We started school this week. I am excited and nervous at the same time. The first day back was stupid meetings and I felt very overwhelmed by the amount of work I need to do this year and the mounting pressure of things. I need to relax and take one day at a time.
I went to my post-op appt with my least favorite doctor, but it went well. I am healing nicely. Bad news is, no running or heavy lifting for 2 more weeks. I tried to run last week and I hurt so bad all over. Just to let you know it has been 3 weeks today since surgery and my instructions said resume all daily activities after 3-5 days, so I was confused. I am ready to run and swim again when I am able. Bad news they won't let me cycle in September, but in October. I don't get my AF until about the 22nd so it feels SO far away. I was upset about that for a day or two until I realized that I need to get back to my fitness level, take care of my other health issues, improve my diet, and reduce stress. HA. Well, one thing at a time.
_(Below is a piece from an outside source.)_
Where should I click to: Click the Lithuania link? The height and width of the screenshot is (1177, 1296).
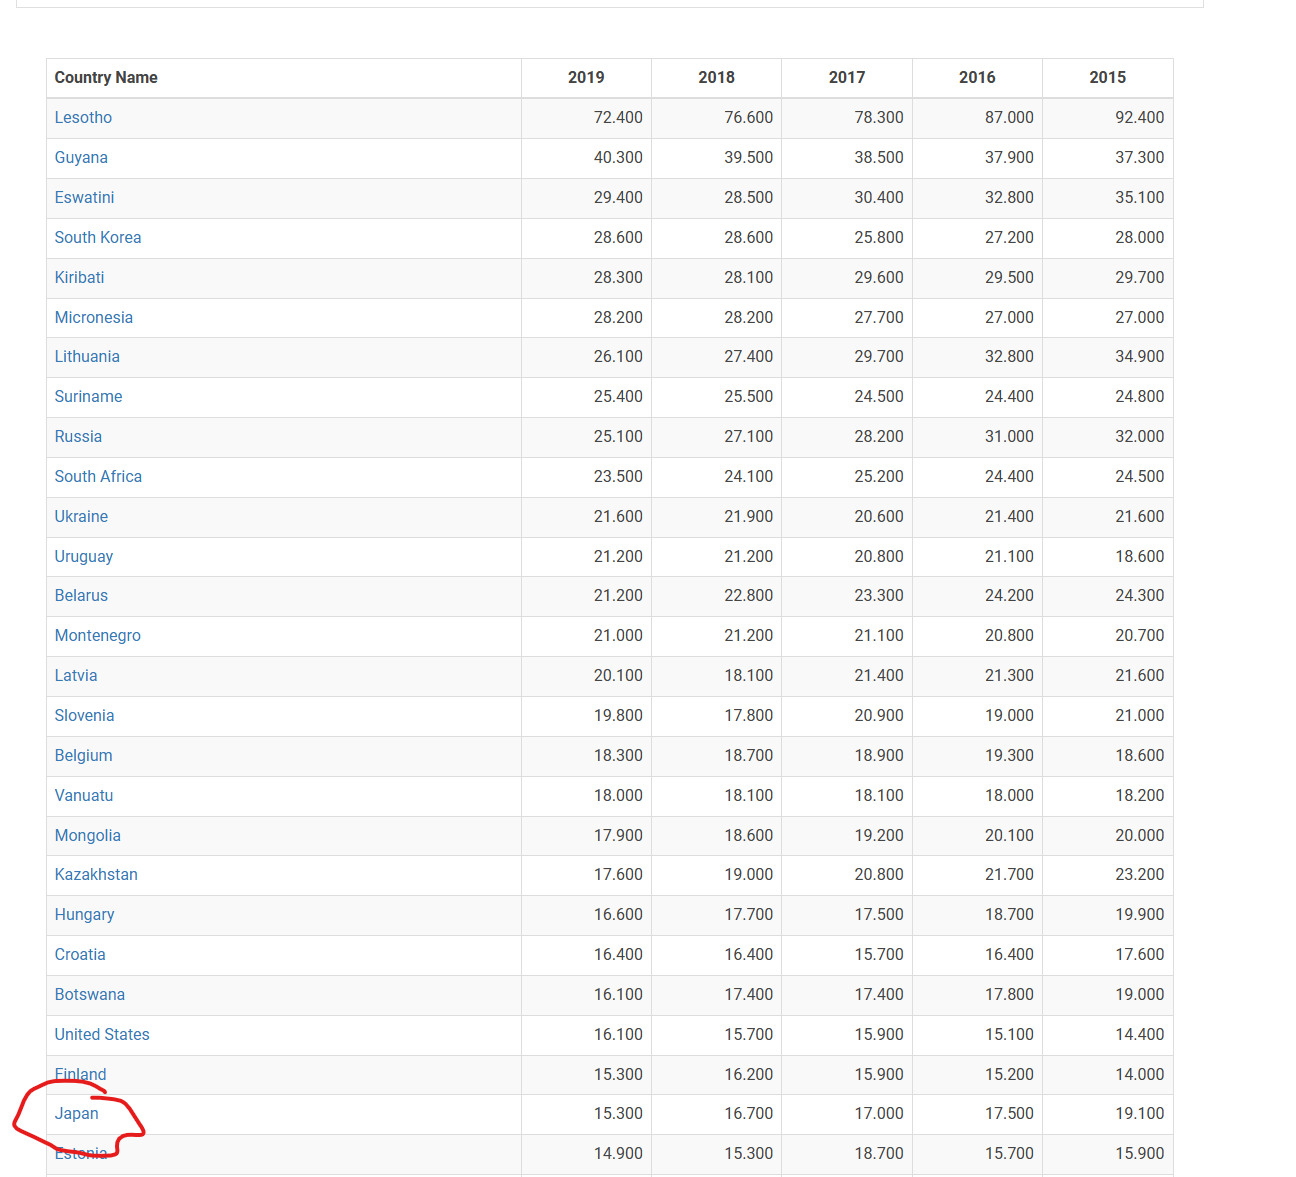(87, 356)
I took the bull by the horns and went to my sleep study results. I have sleep apnea and will have to go back to be fitted for my mask and everything. I have been avoiding this for...months and years. I did not want to admit that I have this health problem but I needed to take care of it. I cannot seem to lose any weight and I cannot seem to ever get rested. I wake up with headaches, drowsy during day, snore loudly, wake up choking. My dad (who is tall and thin, very healthy) has a sever case of sleep apnea too and he begged me to go and find out. He believes my grandfather and great aunt also had it undiagnosed. He died at 69 of heart disease. Also heavy but no other health issues. I am determined to get some rest and feel better about myself. I have almost 2 months until my next cycle. I can do this.
I also went back to the gym. I got a huge hug from my former trainer. The girls at the front desk greeted us and it was nice to get past that avoidance thing. All the girls I trained with last winter and spring did the Iron Girl and half marathons this past month. I KNOW I could have done it too. I need to get myself to a place of peace and organization and confidence. I am just treading water...waiting until THAT moment I am pregnant to begin life. I need to stop procrastinating goals like this. This journey of infertility has made me hit the pause button on so many things in my life. No more shutting down, no more pity parties for me. I need to move and keep moving.